News
Monday, 03 October 2011
Black History Month at Pegasus
2011 is The United Nations' International Year for People of African Descent. Pegasus, in its annual celebration of Black History Month, is taking the opportunity to highlight Black and African culture and history by telling the stories that have shaped the modern world in its immense diversity.
Throughout October, the traditional month for celebrating Black history and heritage, Pegasus will be going beyond the theatrical to include documentary art and even African Caribbean culinary treats in a feast for all the senses.
Photographer Adrian Arbib opens his exhibition of pictures, taken in Kenya, Ethiopia and Sudan, of a way of life that is heading towards extinction. Pastoralist Herders in East Africa shows a detailed documentary of an existence that is slowly being eroded by modern technology and the progression of development. The free exhibition opens on 3rd October and continues to 28th October.
Music theatre production Araba’s Song – a Slave’s Story comes from Yaw’s House Productions, the group that brought Me, Marley and I to Pegasus earlier this year. Araba is a young woman taken from her West African village home 300 years ago. Her story of survival is handed down through generations of women – from mothers to daughters – to the present day. Araba’s Song runs for three performances from Friday 7th to Saturday 8th October at 8.00pm with a Saturday matinee at 1.30pm.

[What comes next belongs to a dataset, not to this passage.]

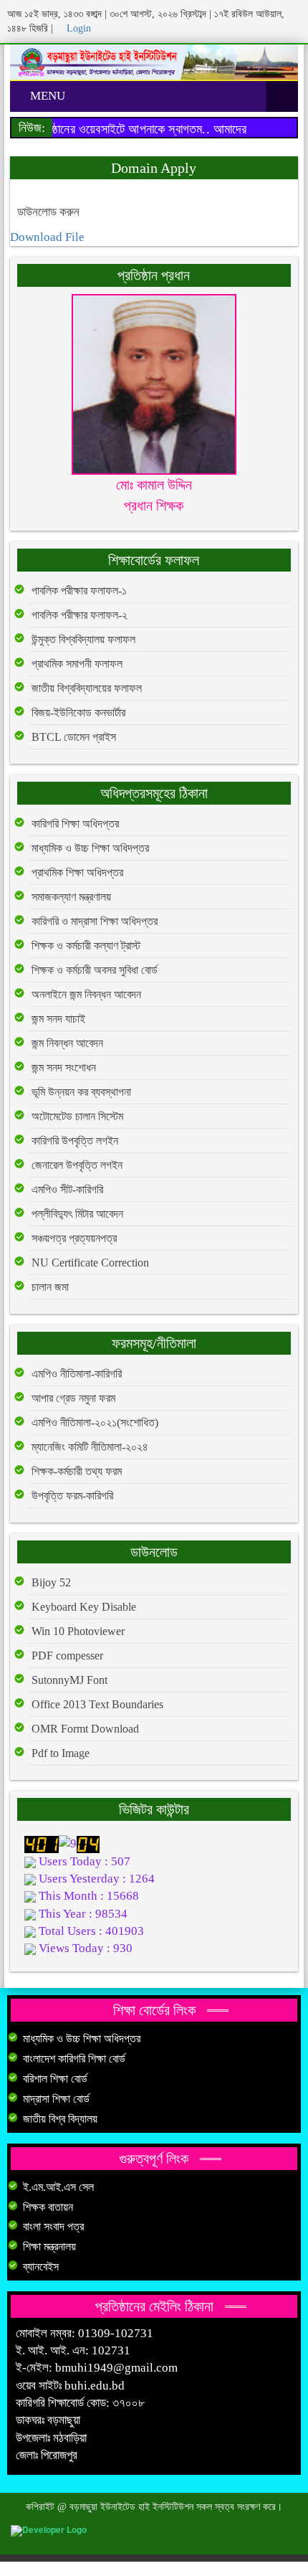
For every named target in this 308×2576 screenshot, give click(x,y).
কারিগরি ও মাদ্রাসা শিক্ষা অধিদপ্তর (95, 921)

Black History is not generally taught in schools, but Gazebo Theatre Company's powerful performance Rivers to Cross aims to tell a 170 year long story in less than an hour and a half. The play is a multi-media journey from Imperialism, the Civil Rights Movement and the Windrush era right through to the modern day, examining the experiences of noted Black male icons including the English composer Samuel Coleridge Taylor (1875-1912), Walter Tull, a professional English footballer who died in the Great War (1888-1918), the American singer Paul Robeson (1898-1976) and the current US President Barack Obama. Rivers to Cross plays at Pegasus on Friday 14th and Saturday 15th October at 8.00pm.

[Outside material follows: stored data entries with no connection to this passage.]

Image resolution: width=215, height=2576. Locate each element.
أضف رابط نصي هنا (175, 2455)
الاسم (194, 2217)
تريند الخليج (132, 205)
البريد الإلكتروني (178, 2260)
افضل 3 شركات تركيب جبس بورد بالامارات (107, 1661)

In counterpoint, The Backside Monologues brings together three Black women who both individually and together share with the audience the many ups and the few downs of their life journeys. A cultural response to the renowned Vagina Monologues, the three actors use poetry, prose and song to show that beyond the body and racial stereotypes, they are not so different after all. The Backside Monologues will be performed on Saturday 22nd October at 8.00pm and there will be a post show talk.